故郷への想いをますます募らせるサブローでしたが、結局地球に帰る方法はわからないまま……。地球人の国についても、まれに商人がやってくるだけで、内部の詳細は不明です。
しかし、どうやらこの世界の地球人は、多様な時代や国から飛ばされてきているようです。サブローは現代の男子高校生ですが、ルフェはイギリスから来たと言います。人間の国を作ったシューフーという人物も、現代の日本人ではなさそうです。
異なる時代や国からやってきた地球人たちが、翻訳もなしにコミュニケーションができているのは、少し考えると不思議ですね。サブローたちが異世界に飛ばされてしまった理由とは……?まだ明かされていない謎が多くあるので、今後の展開に注目です。
- 著者
- ワタナベ タカシ
- 出版日
- 2019-04-17
春は出会いの季節。

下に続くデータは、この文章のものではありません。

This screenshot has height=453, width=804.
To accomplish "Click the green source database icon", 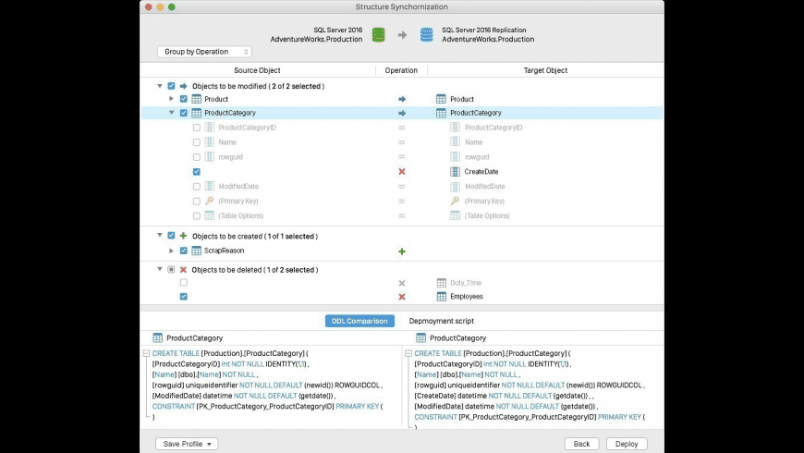I will 378,35.
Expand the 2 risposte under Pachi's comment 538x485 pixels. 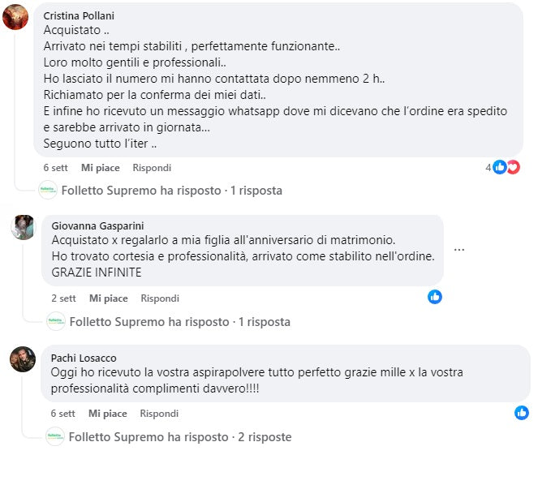point(180,437)
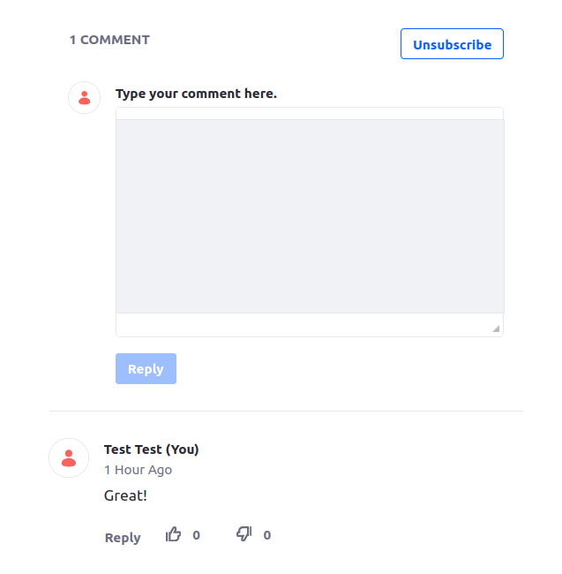The height and width of the screenshot is (574, 562).
Task: Click the dislike count next to thumbs-down
Action: click(x=267, y=535)
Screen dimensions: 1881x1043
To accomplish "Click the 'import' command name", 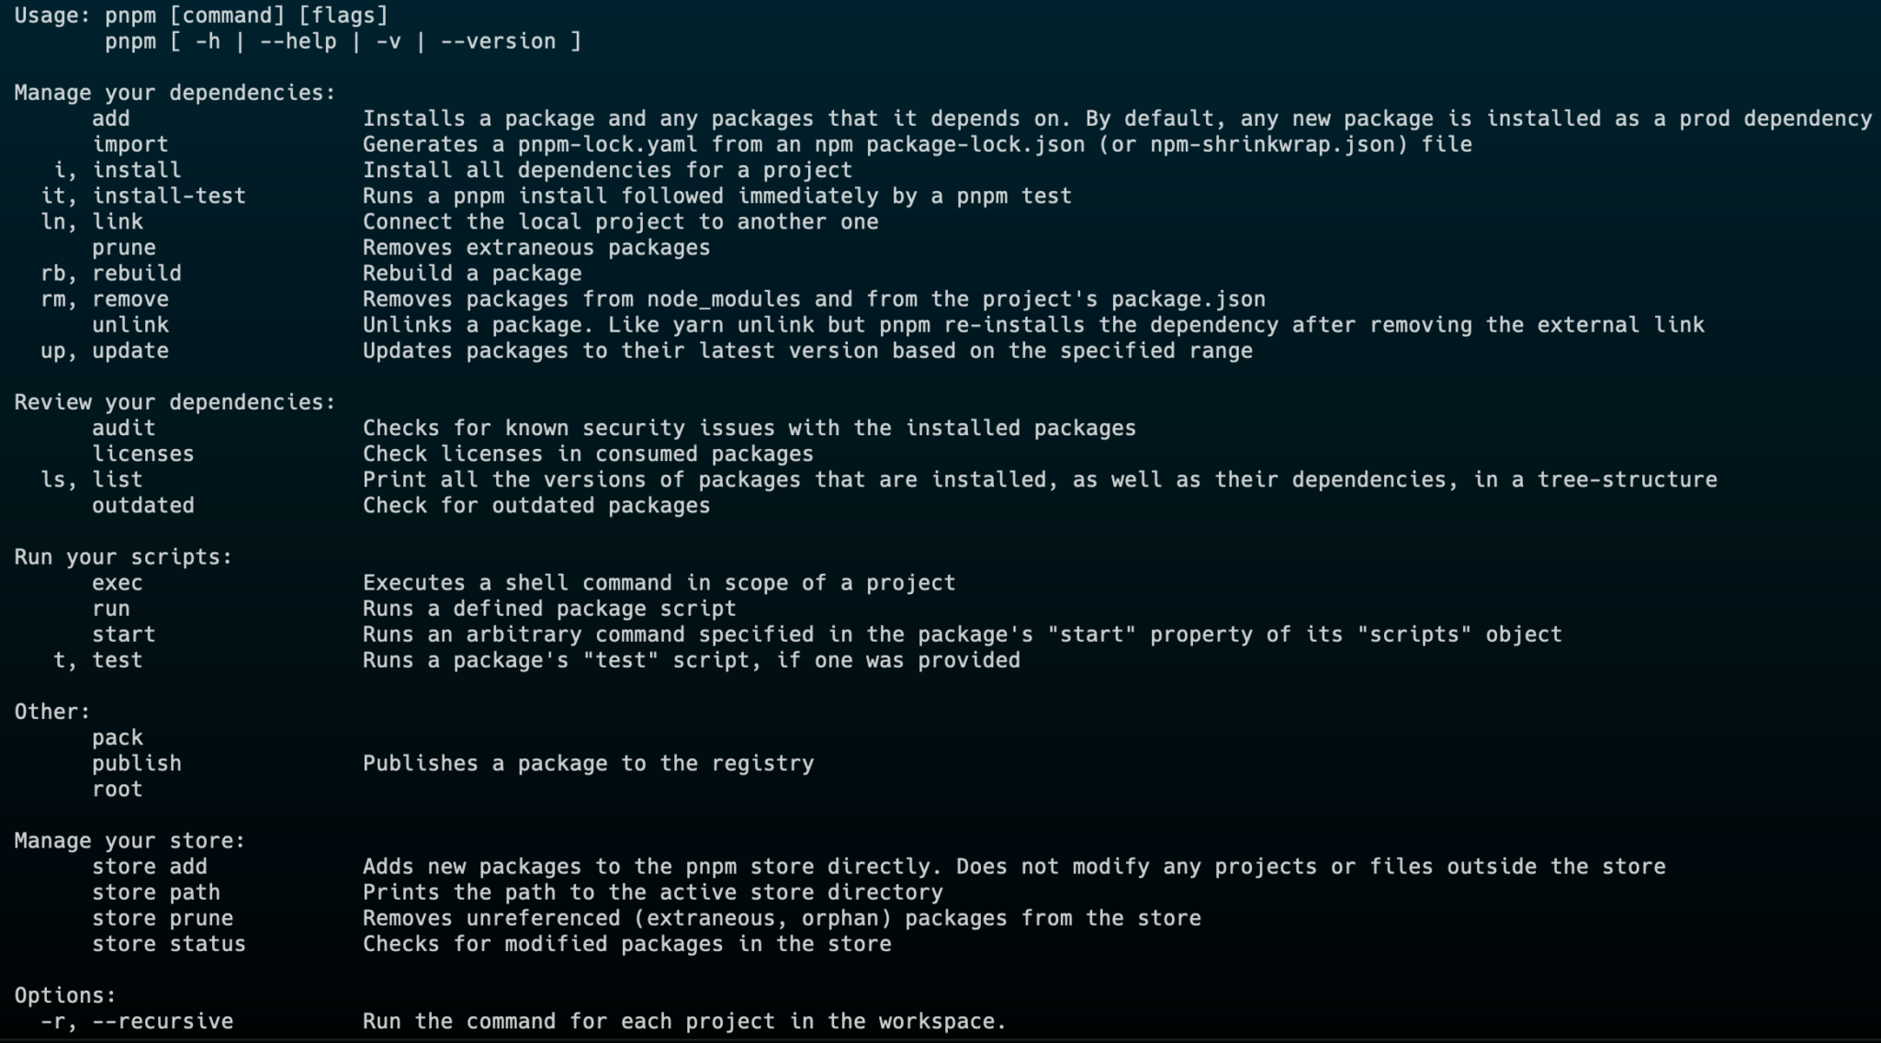I will (x=130, y=144).
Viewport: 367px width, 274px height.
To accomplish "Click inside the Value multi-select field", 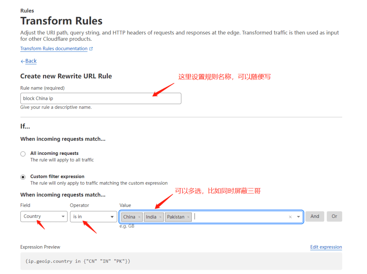I will click(x=240, y=217).
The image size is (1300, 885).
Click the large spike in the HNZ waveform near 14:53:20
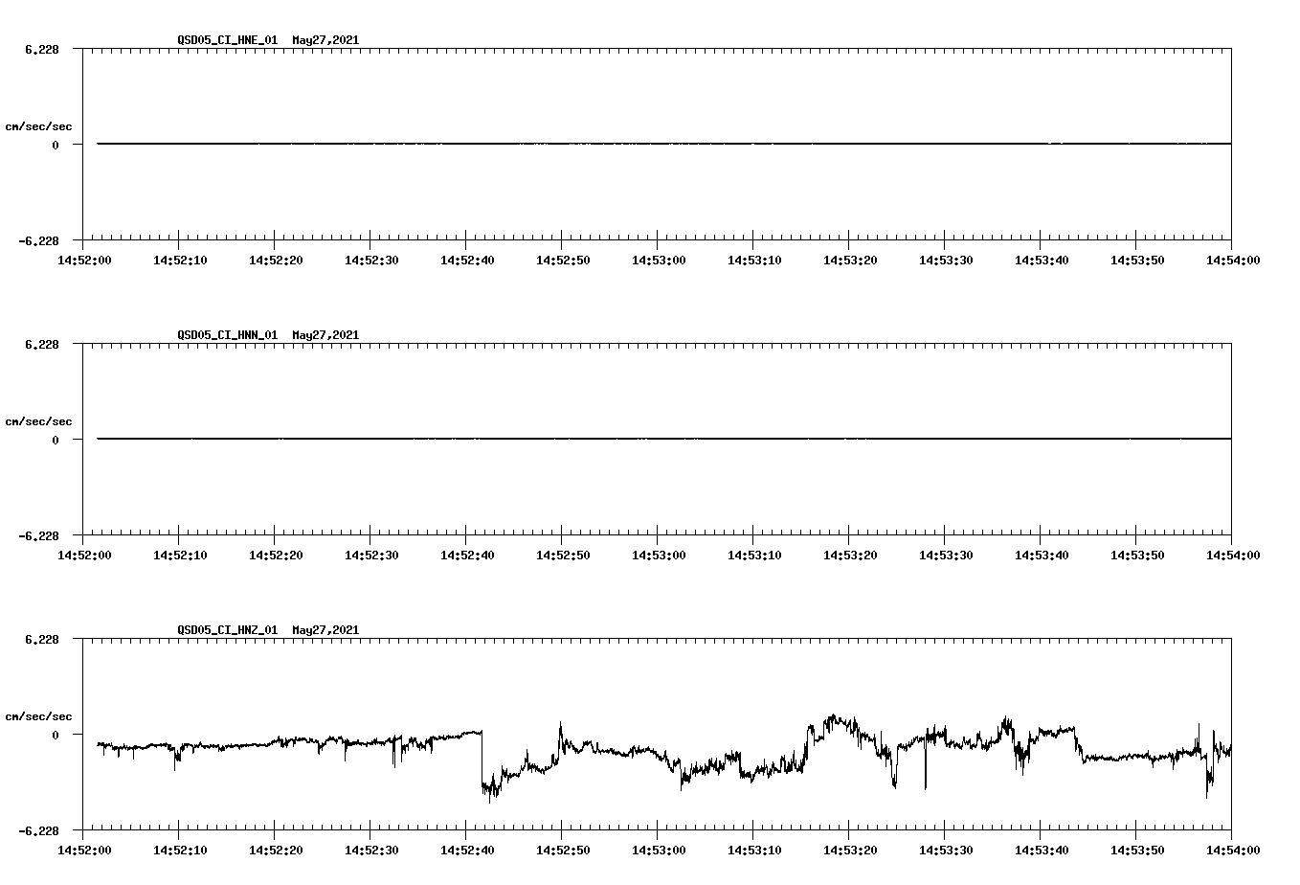(x=832, y=715)
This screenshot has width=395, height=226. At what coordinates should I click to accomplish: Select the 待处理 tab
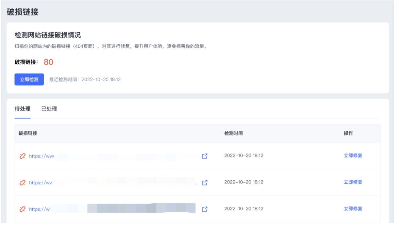[23, 109]
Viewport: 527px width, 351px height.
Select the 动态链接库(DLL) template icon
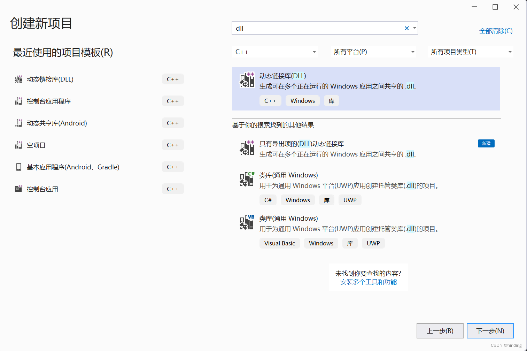(x=18, y=79)

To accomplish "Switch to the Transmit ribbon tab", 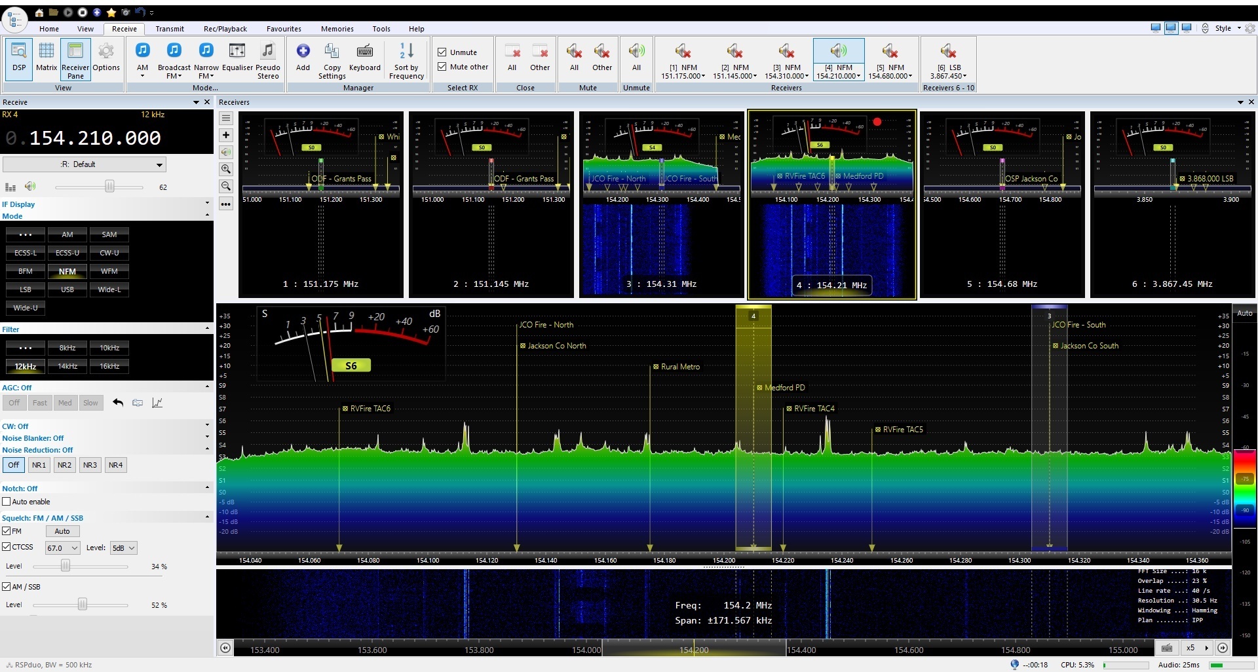I will [170, 29].
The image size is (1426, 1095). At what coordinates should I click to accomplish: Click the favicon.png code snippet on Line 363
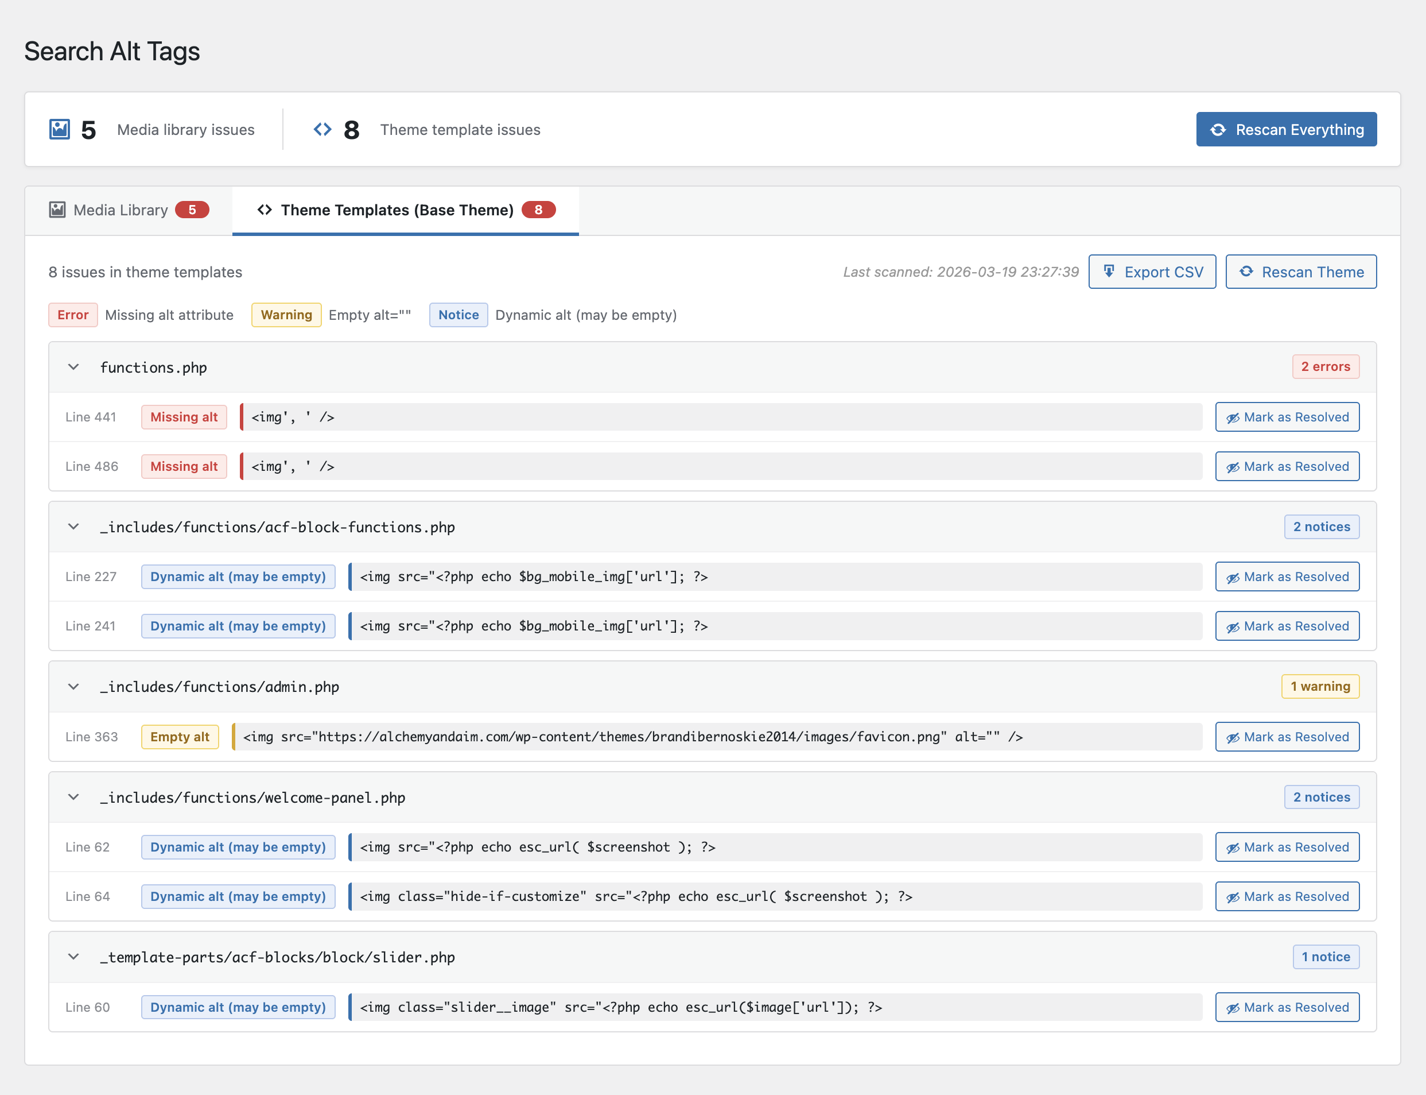point(717,737)
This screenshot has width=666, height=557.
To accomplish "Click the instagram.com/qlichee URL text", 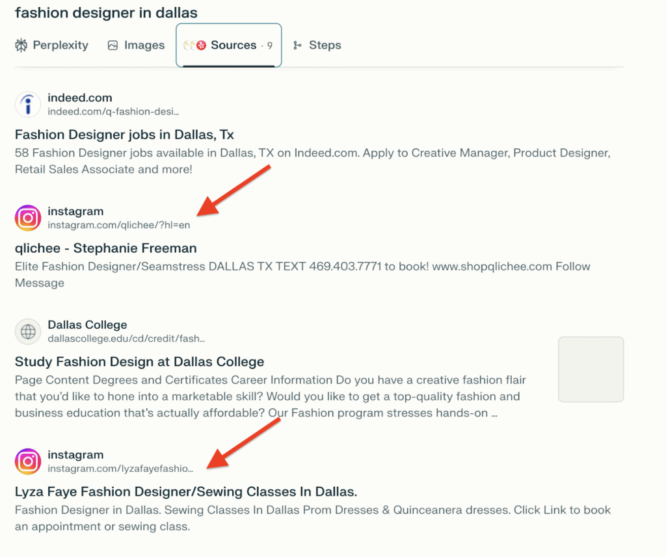I will pos(119,225).
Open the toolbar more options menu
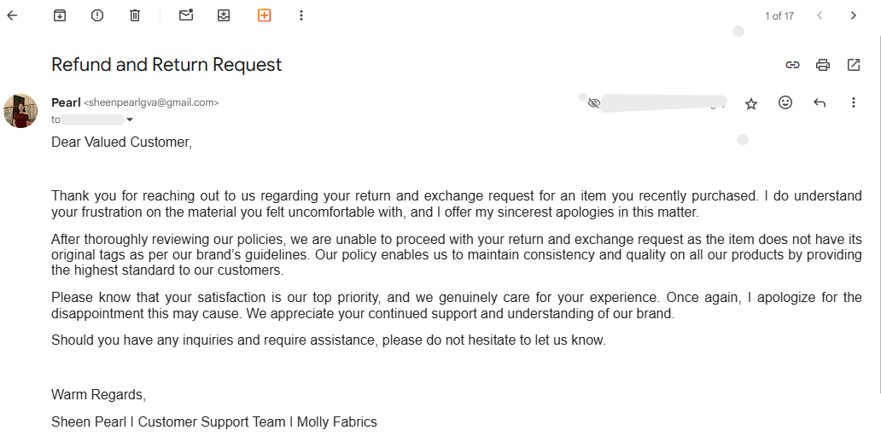Image resolution: width=881 pixels, height=436 pixels. pos(301,15)
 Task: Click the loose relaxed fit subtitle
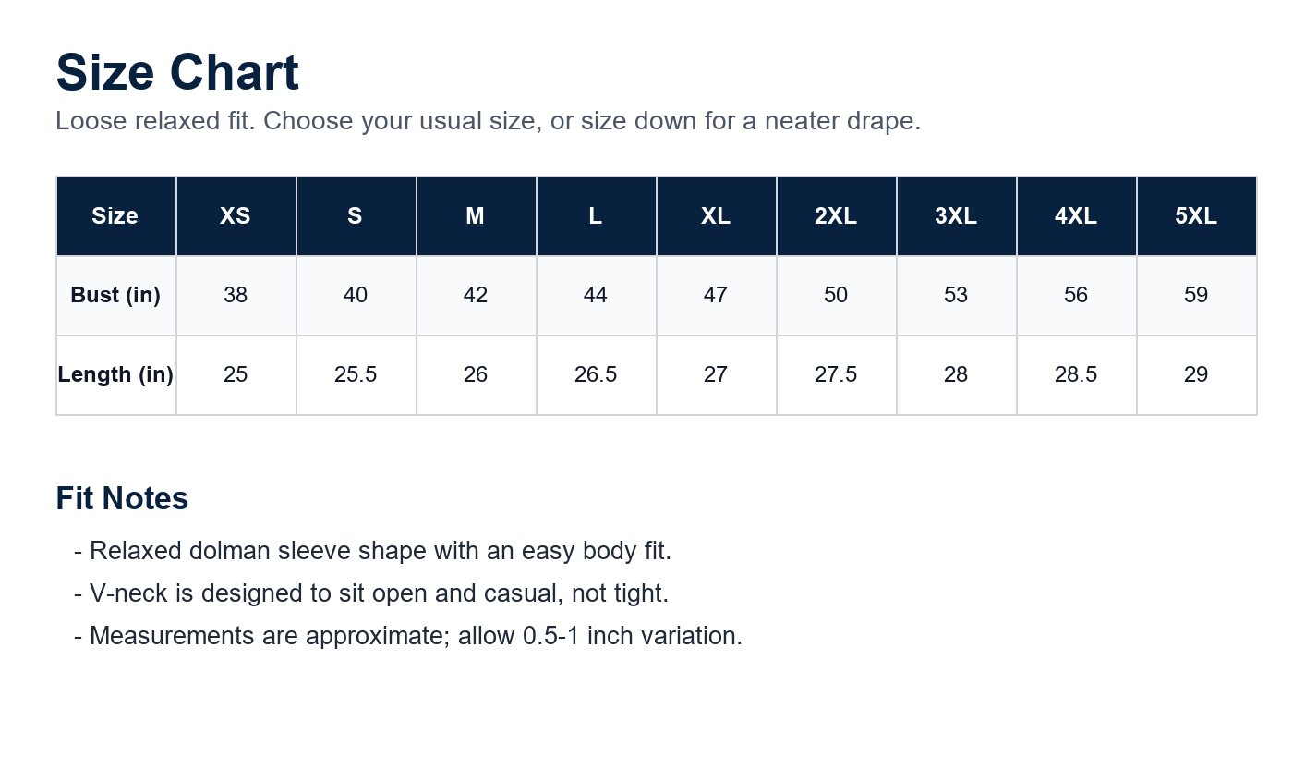tap(489, 121)
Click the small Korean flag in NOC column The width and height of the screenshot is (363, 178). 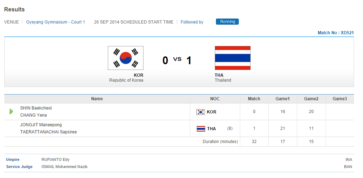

商人エルフとワンワン族の商談に同席したサブローは、オリーブオイルやワインを使った料理を披露し、今回も絶好調。 しかし、このワインが意外なきっかけをもたらします。
数日後、サブローたちの集落にやって来たのは、ワインを作ったという少年・アトム。彼は古代ギリシャの時代・アテナイからやってきた地球人でした。はじめはルフェを敵視していたものの、サブローの料理をきっかけに、しだいに打ち解けていきます。
まだ幼いにもかかわらず、教養と思慮深さが感じられるアトムの言動には、目を見張るものがあるでしょう。この世界の不可解な点について、彼が考えを述べる場面は緊張感もあり、世界の謎にも迫る注目のシーンです。
そして新たな仲間や種族との出会いは、新たな食材との出会いでもあります。どんどん進化する料理のレパートリーを見ていると、エルフと一緒に読者もお腹がペコペコになってしまうかも……。
多くの仲間に囲まれ、サブローの異世界料理の道はまだまだ続きます。次はどんな「おいしい」に出会えるのか、今後の展開から目が離せません。